![Banner](img/AI_Special_Program_Banner.jpg)

## Text Mining - Material 2: Embeddings
------
This notebook is based on the work of [nlptown](https://github.com/nlptown/nlp-notebooks) and [Matthew Mayo from KDnuggets](https://www.kdnuggets.com/2017/11/building-wikipedia-text-corpus-nlp.html).

One of the breakthroughs of neural networks in Natural Language Processing is the usage of word embeddings. Rather than using the words themselves as features, neural network methods typically take as input dense, relatively low-dimensional vectors that model the meaning and usage of a word. Word embeddings were first popularized through the [Word2Vec](https://arxiv.org/abs/1301.3781) model, developed by Thomas Mikolov and colleagues at Google. Since then, scores of alternative approaches have been developed, such as [GloVe](https://nlp.stanford.edu/projects/glove/) and [FastText](https://fasttext.cc/) embeddings. In this notebook, we'll explore word embeddings with the original Word2Vec approach, as implemented in the [Gensim](https://radimrehurek.com/gensim/) library. 
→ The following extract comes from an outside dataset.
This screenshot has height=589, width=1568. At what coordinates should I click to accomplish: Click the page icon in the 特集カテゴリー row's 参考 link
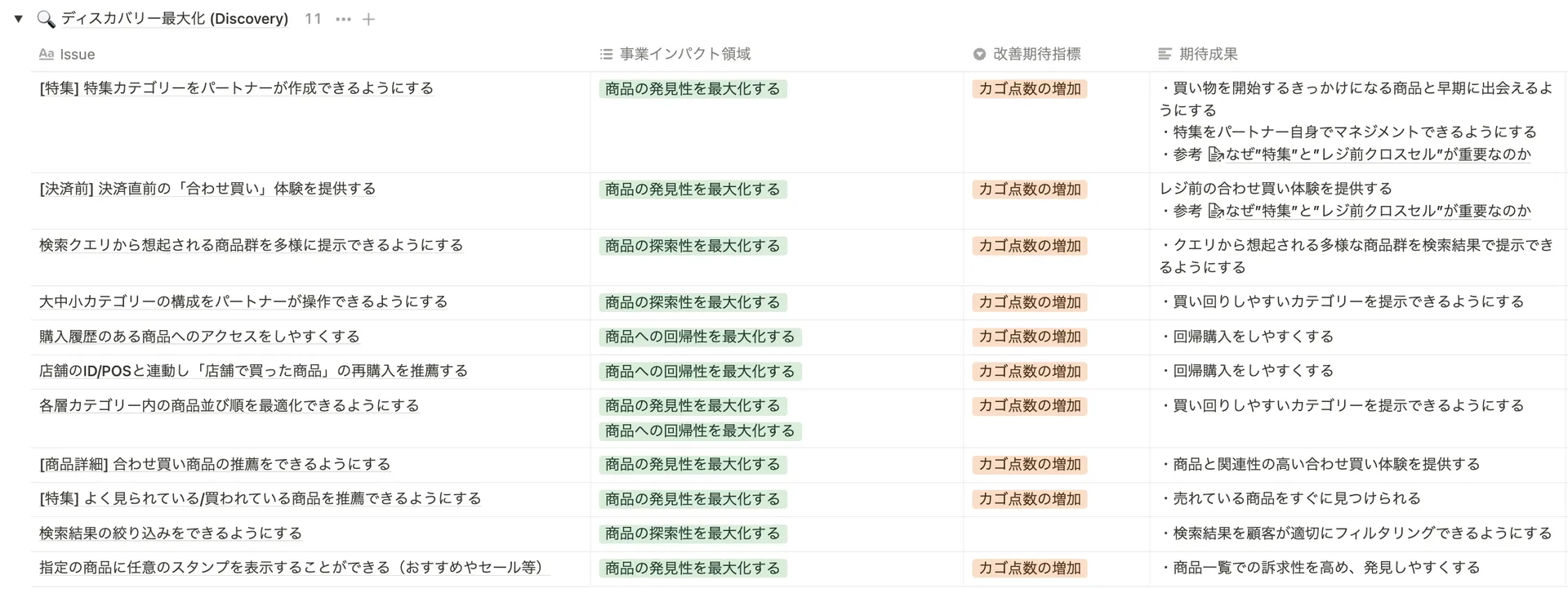tap(1215, 154)
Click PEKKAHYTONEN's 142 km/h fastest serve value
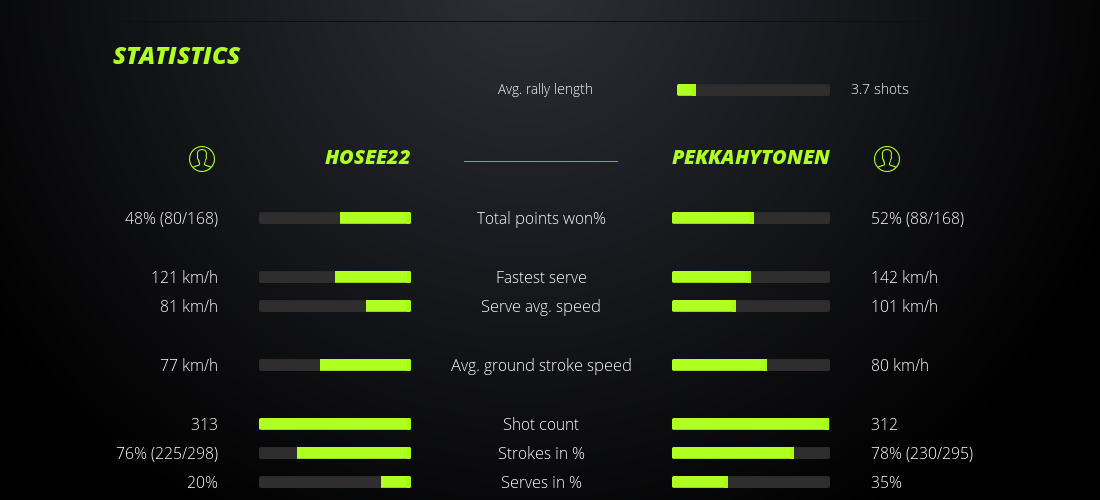This screenshot has height=500, width=1100. click(904, 277)
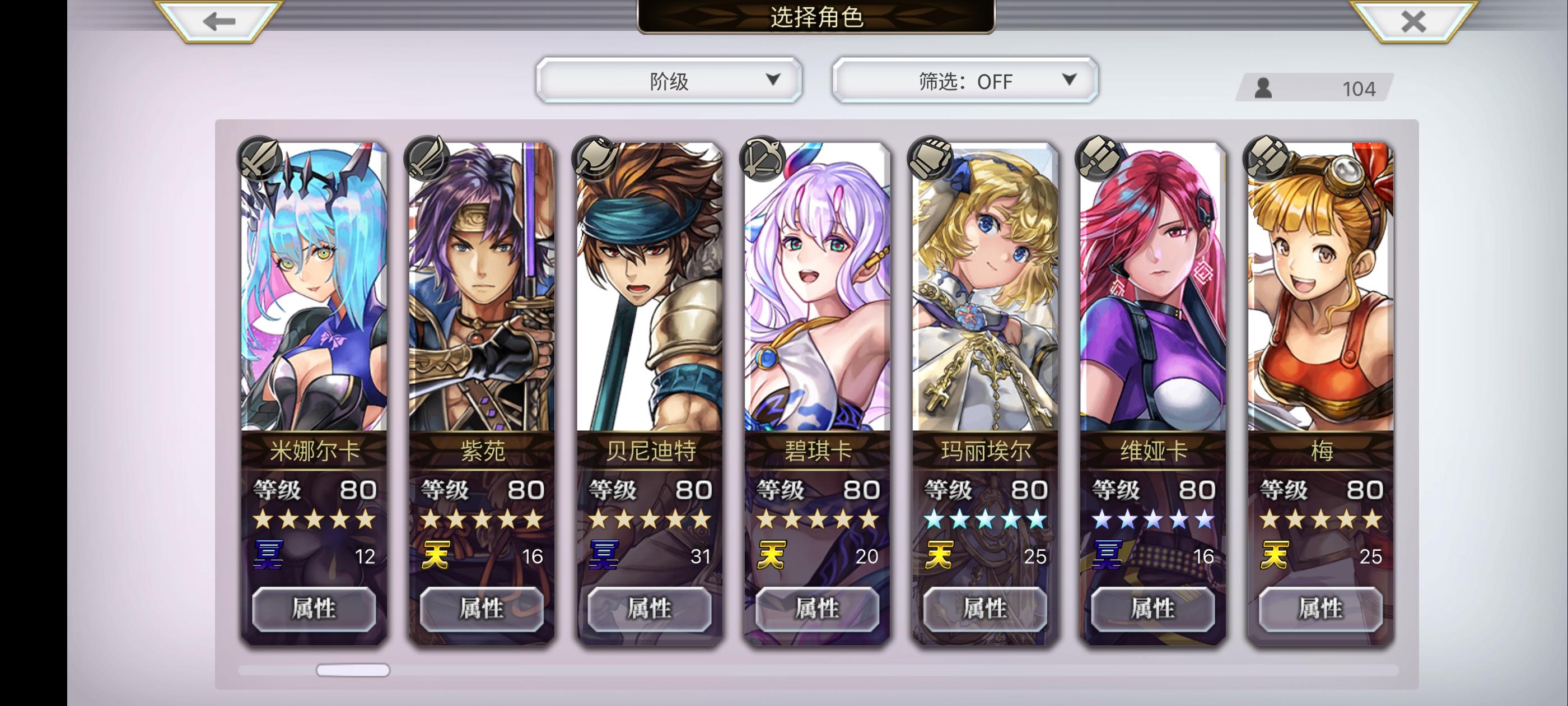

You already used an "Embedding" layer in PyTorch, which was directly trained within the network. However, we now take a closer look at embeddings and especially focus on the more common libraries.

## Overview
- [Training word embeddings](#Training-word-embeddings)
- [Using word embeddings](#Using-word-embeddings)
- [Plotting embeddings](#Plotting-embeddings)
- [Clustering embeddings](#Clustering-embeddings)
- [Conclusion](#Conclusion)

First, we need to download the Corpus. Wikipedia is a good choice for training generic embeddings. Typically you would download the full Wikipedia ([here](https://dumps.wikimedia.org/enwiki/latest/enwiki-latest-pages-articles.xml.bz2)), but since this is over 21GB, just use a [fragment of about 275MB](https://dumps.wikimedia.org/enwiki/latest/enwiki-latest-pages-articles1.xml-p1p41242.bz2) and store it in your `data` directory. We are using the English Wikipedia here.

In [None]:
import sys
from gensim.corpora import WikiCorpus # don't forget to install gensim ...
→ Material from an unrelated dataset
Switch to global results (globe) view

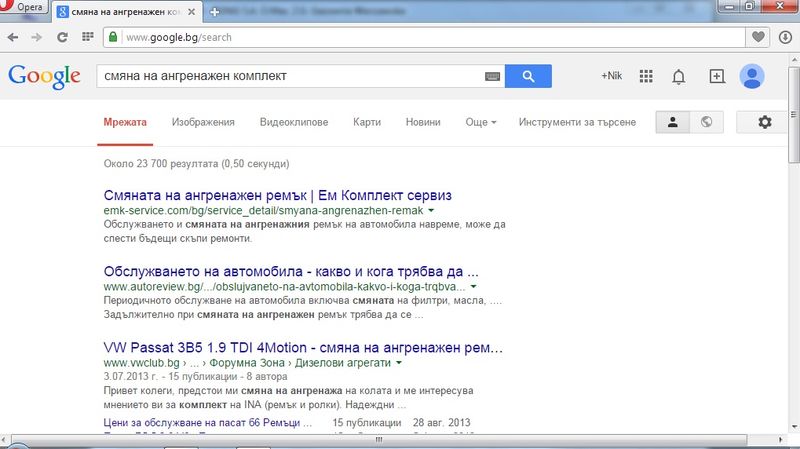tap(707, 122)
wikifile = "data/Wikipedia/enwiki-latest-pages-articles1.xml-p1p41242.bz2"
corpusfile = "data/corpus-en.txt"

def make_corpus(in_f, out_f):

    """Convert Wikipedia xml dump file to text corpus"""

    output = open(out_f, 'w', encoding="utf-8")
    wiki = WikiCorpus(in_f)

    i = 0
    for text in wiki.get_texts():
        output.write(bytes(' '.join(text), 'utf-8').decode('utf-8') + '\n')
        i = i + 1
        if (i % 5000 == 0):
            print('Processed ' + str(i) + ' articles')
    output.close()
    print('Processing of '+ str(i) +' articles complete!')


#if __name__ == '__main__':
#    make_corpus("data/Wikipedia/enwiki-latest-pages-articles1.xml-p1p41242.bz2", "data/corpus-en.txt")
make_corpus(wikifile, corpusfile)

Have a look at the result in the `corpus-en.txt` file.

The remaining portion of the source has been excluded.